BardisRenos / Spark

Geek Repo:Geek Repo

Github PK Tool:Github PK Tool

Spark

In this repository will explain the Apache Spark an open source distributed general purpose cluster computing framework. Spark provides an interface for programming entire clusters with implicit data parallelism and fault tolerance. Apache Spark requires a cluster manager and a distributed storage system. For cluster management, Spark supports standalone.

1 Create a dataframe from the source with Spark

Spark can retrieve raw data from the source in different types.

  # JSON File
  dataframe = sc.read.json("the/path/of/the/file.json")
  
  # TXT File 
  dataframe_txt = sc.read.text("the/path/of/the/file.txt")
  
  # CSV File
  dataframe_csv = sc.read.csv("the/path/of/the/file.csv")

The raw data from the file is transformed into a spark dataframe format.

1.1 Shows the structure of the dataframe

Print only the columns of the dataframe

  dataframe = sc.read.json('file.json')
  print(dataframe.columns)

The below command shows the structure of the dataframe. Describe each column of the type.

  print(dataframe.printSchema())
root
-- _id: struct (nullable = true)
-- amazon_product_url: string (nullable = true)
-- author: string (nullable = true)
-- bestsellers_date: struct (nullable = true)
-- description: string (nullable = true)
-- price: struct (nullable = true)
-- published_date: struct (nullable = true)
-- publisher: string (nullable = true)
-- rank: struct (nullable = true)
-- rank_last_week: struct (nullable = true)
-- title: string (nullable = true)
-- weeks_on_list: struct (nullable = true)

1.2 How to show the dataframe

To show the dataframe with all the columns (20 first rows)

  print(dataframe.show())

To show a specific number of rows. The variable n indicates the number of rows.

  print(dataframe.show(n))

1.3 The shape of the dataframe

In order to print the number of rows and columns

  print(dataframe.count(), len(dataframe.columns))

The first number is the number of rows and the second number is the number of columns: 10195 12

1.4 Show the basic statistics for a column .

  print(dataframe.describe(['author']).show())

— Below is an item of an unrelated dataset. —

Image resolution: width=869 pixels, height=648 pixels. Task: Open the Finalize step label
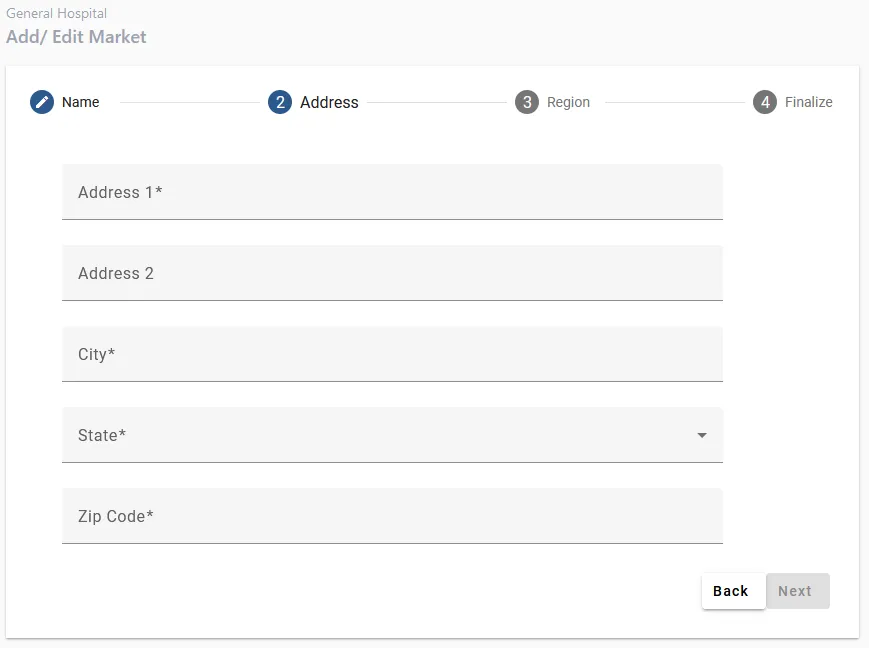(808, 102)
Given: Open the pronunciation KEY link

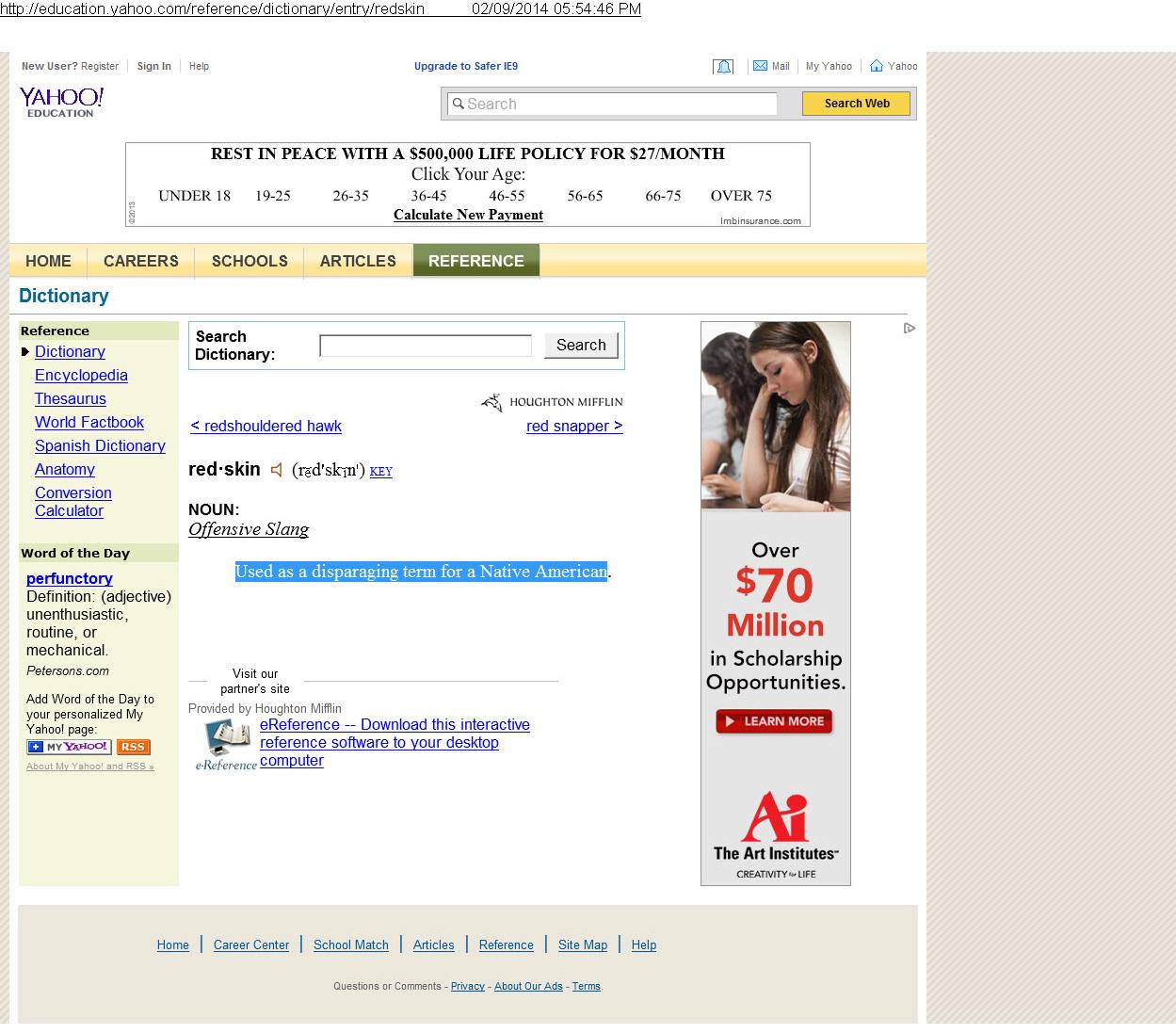Looking at the screenshot, I should [381, 472].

1.5 Show the data type of each column

  print(dataframe.dtypes)
Name
[('_id', 'struct<$oid:string>'), ('amazon_product_url', 'string'), ('author', 'string'), ('bestsellers_date', 'struct<$date:struct<$numberLong:string>>'), ('description', 'string'), ('price', 'struct<$numberDouble:string,$numberInt:string>'), ('published_date', 'struct<$date:struct<$numberLong:string>>'), ('publisher', 'string'), ('rank', 'struct<$numberInt:string>'), ('rank_last_week', 'struct<$numberInt:string>'), ('title', 'string'), ('weeks_on_list', 'struct<$numberInt:string>')]

1.6 The select operation

To select a specific column in spark dataframe. You have to use select command (like in SQL)

  print(dataframe.select("author").show())
author
Dean R Koontz
Stephenie Meyer
Emily Giffin
Patricia Cornwell
Chuck Palahniuk
James Patterson a...
John Sandford
Jimmy Buffett
Elizabeth George
David Baldacci
Troy Denning
James Frey
Garth Stein
Debbie Macomber
Jeff Shaara
Phillip Margolin
Jhumpa Lahiri
Joseph O'Neill
John Grisham
James Rollins
+--------------------+
only showing top 20 rows

If you want to select more than one column, then it needs to write:

  print(dataframe.select("author", "price").show(5))
  
  # Alternative command is 
  print(dataframe.select(dataframe["author"], dataframe["price"]).show(5))
author price
Dean R Koontz [, 27]
Stephenie Meyer [25.99,]
Emily Giffin [24.95,]
Patricia Cornwell [22.95,]
Chuck Palahniuk [24.95,]
only showing top 5 rows

1.7 The filter operation

The filter command, filters rows using the given condition. Both shows the same results.

  print(dataframe.filter(dataframe.author == "Dean R Koontz").show())
  
  # The where is an alias command (alternative command)
  print(dataframe.where(dataframe.author == "Dean R Koontz").show())

1.8 The "when" operation

In the first example, the “title” column is selected and a condition is added with a “when” condition.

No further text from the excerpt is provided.